It was interesting to see at last year’s SAP Sapphire conference such a focus around mobility.  To be honest my first impression was, haven’t we had mobility for a long time.  The discussion began with the in-memory computing and touting the capability of generating analytics based on real-time transactional data.  So I thought about this a bit further.  I worked in an environment that was not very mobile in general.  The obvious downside is you don’t get out much. But one of the benefits is that, as things happen within your organization you are in the know.  You have by nature of being close to one another, the ability to access real-time information.  So it began to click for me, why this concept is so strongly related to mobility.  If you can have access to real-time information from anywhere you are no longer confounded by the old principles of having all of your work-force together in order to keep real-time communications alive.

Last year Google announced “Caffeine”.  This may have been lost on many people, but I have spent a great deal of energy around the subject of search engine optimization.  Caffeine is an update to Google’s indexing of all Internet content.  Google crawls the Internet looking for keyword relevance and updates in website content.  What might have indexed over months is now happening within seconds.  It used to be that the fight among search engines was about which search engine database was the largest and most relevant.  It’s still about those two items, but now you can add real-time to that list of competitive advantages.

It’s interesting that two industry giants with completely different focuses have arrived at the same conclusion.  Then I started to think about what other companies have brought us real-time information.  So of course social media was next.  Facebook, LinkedIn, and Twitter all provide real-time communications.  So it’s pretty clear now that the competitive advantage in service delivery is keeping people in the know, in real-time.   The pursuit of real-time translates into informational relevance and it becomes the backbone of what mobility is really all about.  It has less to do with your laptop or smart phone having access to corporate data.  In fact, the device in many ways is irrelevant.  It’s the access to real-time information that makes it so significant.

If this is the new benchmark of information management success, there is going to be a much different corporate reality in our near future.  Part of what interests me about this notion of real-time information is that we are becoming a transactionally aware culture.  We used to mull over historical data, run our analytic tools against them, only to find out our trends to help predict strategic direction.  Historically we had no relation to the transactions of our business.  We would warehouse this data and then come to learn something about it later.

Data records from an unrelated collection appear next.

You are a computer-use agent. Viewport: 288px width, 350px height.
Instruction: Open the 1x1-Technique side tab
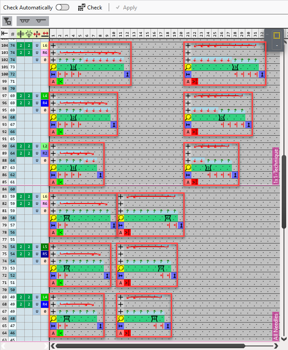click(x=276, y=166)
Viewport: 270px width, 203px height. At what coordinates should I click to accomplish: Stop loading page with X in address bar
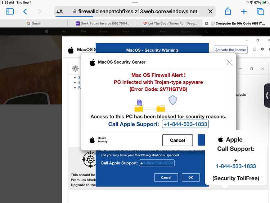[211, 12]
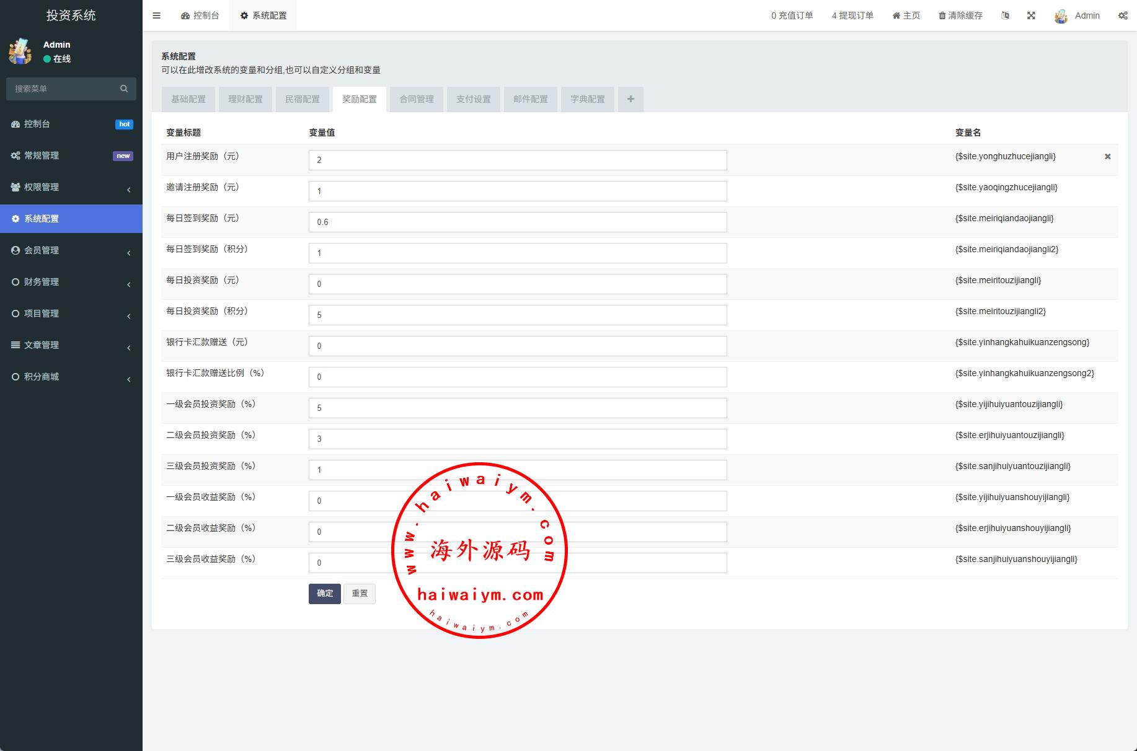Open the 4 提现订单 link
The image size is (1137, 751).
852,15
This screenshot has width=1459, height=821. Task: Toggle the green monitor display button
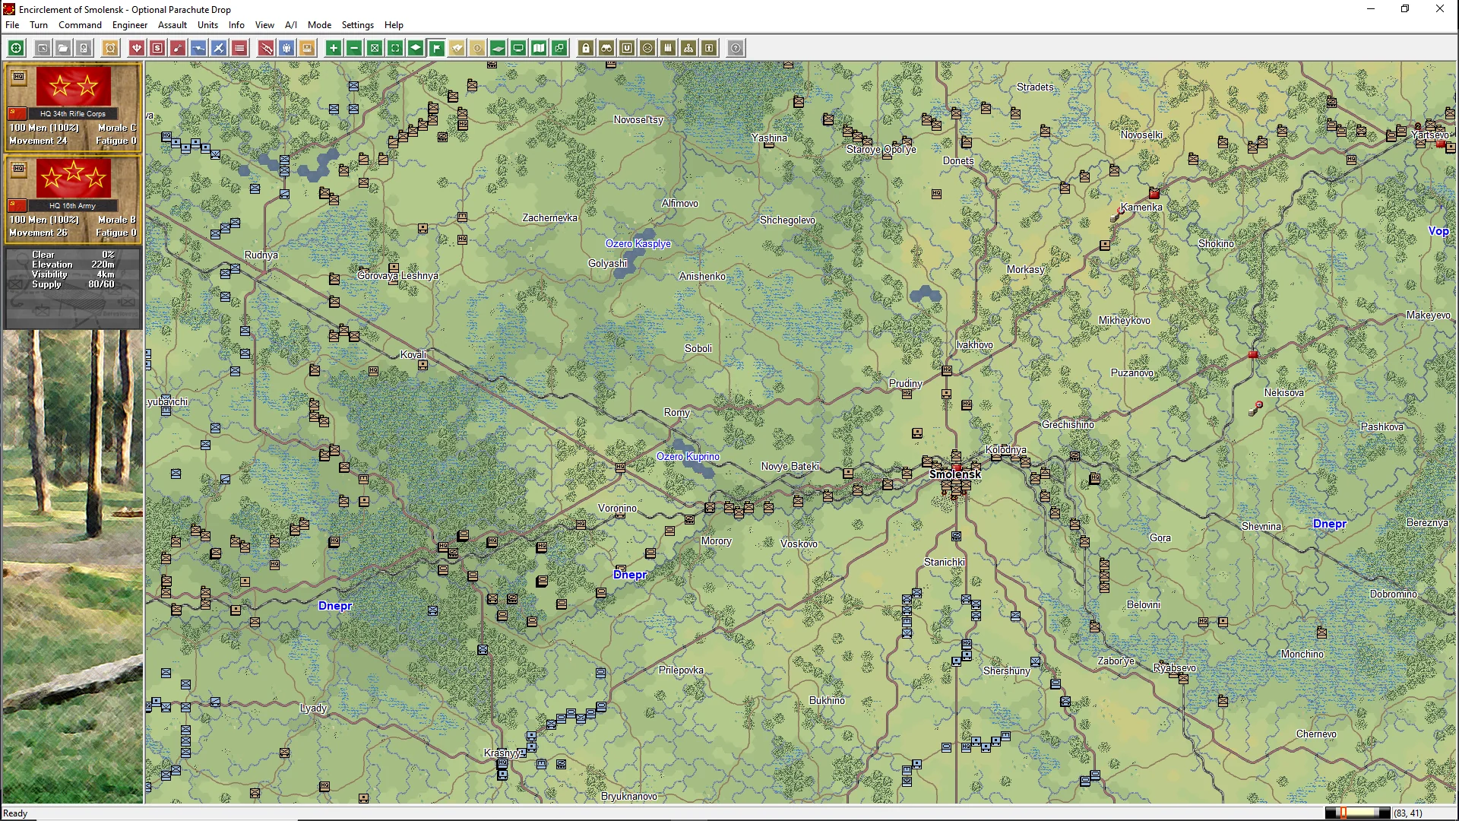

Today, a new generation has plugged themselves into a set of tools that keeps them up to date in real-time.  They are no longer looking at historical data, because they are experiencing for the first time the transactional world.  Something those of us who are older have never been able to do.  Whether we agree or not, we can see the trend where decisions are being made with the transactional data being gathered in the data warehouse of one’s own mind.  It’s the same thing that has killed in-depth journalism in the media.  So it’s not outlandish to think that the framework of what we determine as business intelligence will change as well.  This should create an even faster changing business landscape.  Real-time data, mobility, and transactional awareness become the new reality and we have to find a new way of providing real-time analytics to keep business intelligence relevant.